Researchers running studies that span engine releases need to trust that the tool's parameter handling tracks upstream. With the auto-refresh loop:

  • A vLLM 0.8 PR includes an updated invariants.validated.yaml reflecting parameters introduced in 0.8. The reviewer sees exactly what changed.
  • A default_value that shifts between releases is visible in the invariant diff comment on the Renovate PR before it reaches main.
  • Generated documentation (invariants-vllm.md, schema-vllm.md) stays in sync with the pinned version on main; there is no documentation lag.

Limits

The pipeline has two intentional limits that require human oversight:

Human review is required. The bot proposes; a human approves. The diff comment on the PR makes this tractable - reviewers see exactly which rules changed, not a wall of YAML. Automerge is disabled for all engine-related Renovate PRs (renovate.json automerge: false).

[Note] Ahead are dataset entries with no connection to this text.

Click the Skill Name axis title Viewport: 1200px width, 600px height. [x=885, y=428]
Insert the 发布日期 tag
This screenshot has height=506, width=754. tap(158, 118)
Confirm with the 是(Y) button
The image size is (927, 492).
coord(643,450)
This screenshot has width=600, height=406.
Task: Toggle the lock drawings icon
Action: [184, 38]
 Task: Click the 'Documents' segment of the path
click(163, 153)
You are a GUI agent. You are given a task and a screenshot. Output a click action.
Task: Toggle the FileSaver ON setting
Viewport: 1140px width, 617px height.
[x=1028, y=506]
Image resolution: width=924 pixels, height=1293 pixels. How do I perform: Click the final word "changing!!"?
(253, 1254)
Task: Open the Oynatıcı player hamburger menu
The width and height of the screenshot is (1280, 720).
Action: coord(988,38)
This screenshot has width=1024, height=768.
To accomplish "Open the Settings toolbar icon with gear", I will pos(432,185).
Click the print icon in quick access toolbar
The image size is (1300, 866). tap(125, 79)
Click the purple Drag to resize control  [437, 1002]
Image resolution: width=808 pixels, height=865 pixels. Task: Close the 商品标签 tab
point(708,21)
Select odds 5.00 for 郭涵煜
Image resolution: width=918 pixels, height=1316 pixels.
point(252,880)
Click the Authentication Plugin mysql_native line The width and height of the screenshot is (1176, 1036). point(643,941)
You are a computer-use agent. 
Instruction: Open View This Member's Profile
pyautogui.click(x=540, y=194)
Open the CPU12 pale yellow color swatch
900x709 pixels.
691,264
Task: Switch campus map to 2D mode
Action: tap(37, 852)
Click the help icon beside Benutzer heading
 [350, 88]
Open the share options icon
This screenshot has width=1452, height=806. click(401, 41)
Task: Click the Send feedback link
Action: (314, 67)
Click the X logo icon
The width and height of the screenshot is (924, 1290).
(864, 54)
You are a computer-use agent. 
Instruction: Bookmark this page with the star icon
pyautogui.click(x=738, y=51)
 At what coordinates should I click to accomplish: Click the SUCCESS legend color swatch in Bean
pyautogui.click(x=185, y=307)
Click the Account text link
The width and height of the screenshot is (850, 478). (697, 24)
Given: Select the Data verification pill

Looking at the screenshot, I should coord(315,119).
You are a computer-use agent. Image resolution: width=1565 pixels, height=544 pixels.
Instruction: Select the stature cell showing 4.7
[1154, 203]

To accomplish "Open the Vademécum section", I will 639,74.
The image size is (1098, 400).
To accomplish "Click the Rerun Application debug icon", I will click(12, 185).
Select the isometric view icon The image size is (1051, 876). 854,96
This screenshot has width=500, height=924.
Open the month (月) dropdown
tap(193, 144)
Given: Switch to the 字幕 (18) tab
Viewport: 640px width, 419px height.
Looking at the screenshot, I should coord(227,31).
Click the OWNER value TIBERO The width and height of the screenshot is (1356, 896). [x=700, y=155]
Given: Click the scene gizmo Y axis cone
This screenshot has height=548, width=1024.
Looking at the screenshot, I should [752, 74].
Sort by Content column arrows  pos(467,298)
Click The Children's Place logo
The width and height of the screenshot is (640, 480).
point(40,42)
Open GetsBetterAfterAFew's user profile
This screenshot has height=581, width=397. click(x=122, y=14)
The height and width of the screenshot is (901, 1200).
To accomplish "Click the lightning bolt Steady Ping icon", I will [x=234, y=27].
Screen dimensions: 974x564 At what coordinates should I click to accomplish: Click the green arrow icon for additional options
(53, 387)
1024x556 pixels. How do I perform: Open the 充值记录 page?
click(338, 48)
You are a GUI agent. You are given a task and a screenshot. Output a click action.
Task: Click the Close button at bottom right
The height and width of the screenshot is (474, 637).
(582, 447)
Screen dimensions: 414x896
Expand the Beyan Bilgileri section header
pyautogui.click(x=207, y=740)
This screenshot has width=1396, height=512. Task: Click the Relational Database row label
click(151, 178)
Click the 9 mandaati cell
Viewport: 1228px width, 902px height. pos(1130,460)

Semantic shifts are not detected. If a parameter's name is stable but its meaning changes between versions (for example, a temperature field that now applies to a different sampling stage), the miner will not flag this as a change. The schema and invariant diffs surface structural changes (new fields, changed defaults, removed validators); interpreting the semantic implications of those changes is the reviewer's responsibility.

These limits are intentional. The pipeline's job is to eliminate the toil of manual artefact updates, not to replace the judgement of a domain expert reviewing an engine release.